Ainsi, certains partenaires financiers proposent des recommandations personnalisées aux entrepreneurs afin de les aider à adapter leur modèle d’affaires aux besoins du marché. « Nos partenaires nous ont accompagnés durant cette période pour nous permettre de prendre des décisions éclairées. Notre relation n’est pas uniquement liée aux aspects financiers. Ce rôle-conseil a été apprécié, particulièrement pendant la pandémie », ajoute Steve Boucher.
5) Accompagner les repreneurs
Le transfert de connaissances du cédant est un important facteur de réussite. Dans le cas du Central Café, le propriétaire a poursuivi son implication dans la nouvelle coopérative à raison d’une dizaine d’heures par semaine pendant deux ans.

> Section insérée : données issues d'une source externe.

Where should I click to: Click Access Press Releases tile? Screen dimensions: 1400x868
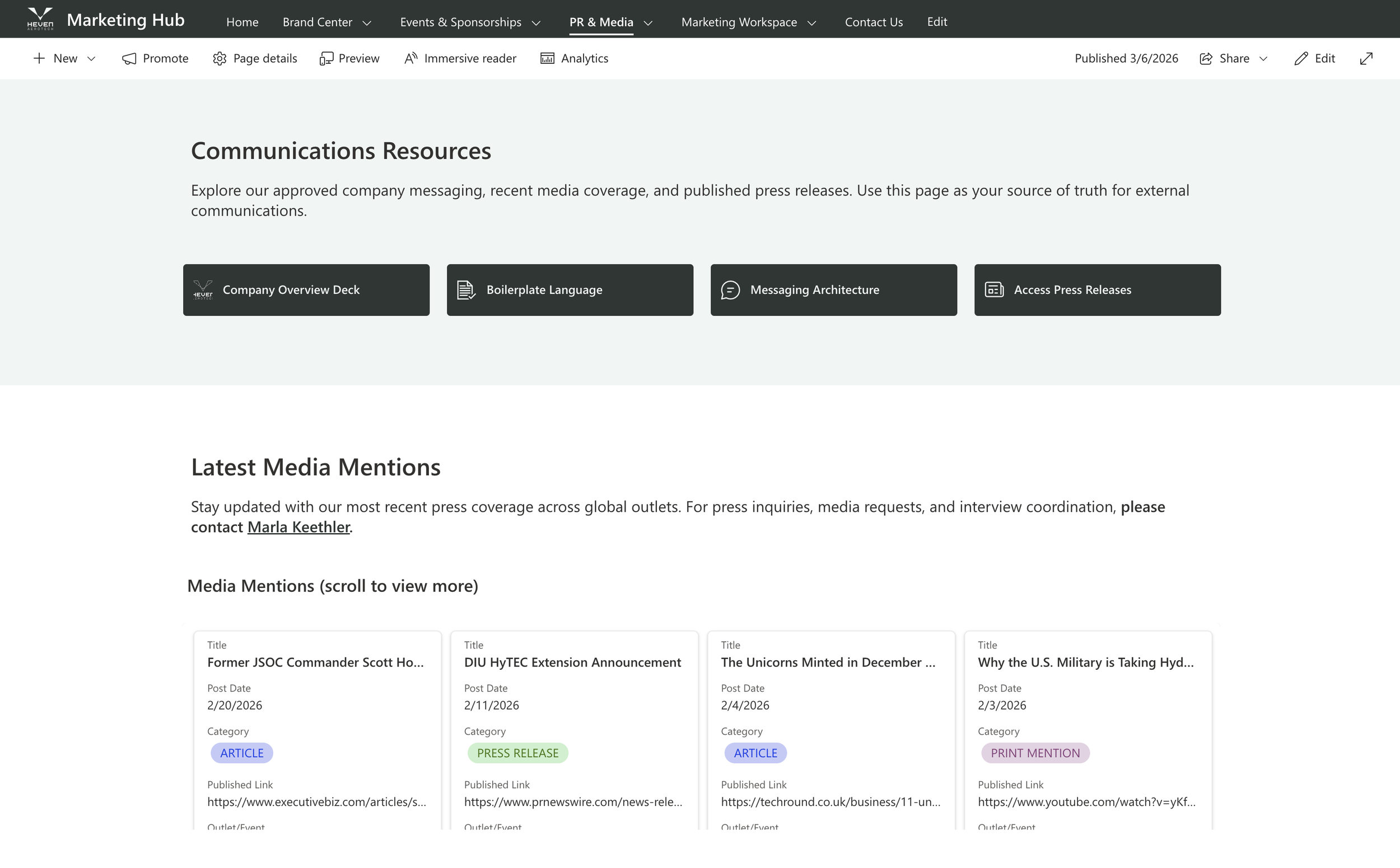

Cela a notamment permis à la nouvelle directrice générale de parfaire ses connaissances et d’assurer la poursuite des activités de l’entreprise en toute confiance.
Nul besoin d’être un entrepreneur-né ou un gestionnaire aguerri pour reprendre une entreprise via le modèle coopératif. Tous les salariés peuvent apprendre à devenir des gestionnaires, des entrepreneurs et des coopérateurs grâce à l’écosystème d’accompagnement coopératif étoffé du Québec, dont fait partie le Parcours COOP, qui favorise le développement de ces aptitudes chez les travailleurs membres.
Le transfert d’entreprise aux travailleurs en mode coopératif peut s’avérer une solution profitable pour toutes les parties. Jean-Yves Beaulieu peut en témoigner. Aujourd’hui, il observe fièrement le Central Café poursuivre ses activités et demeurer un acteur économique de la région, au grand plaisir des clients et des employés. Les repreneurs, de leur côté, ont désormais la chance de se réaliser dans un rôle élargi; tous se mobilisent pour atteindre les objectifs fixés.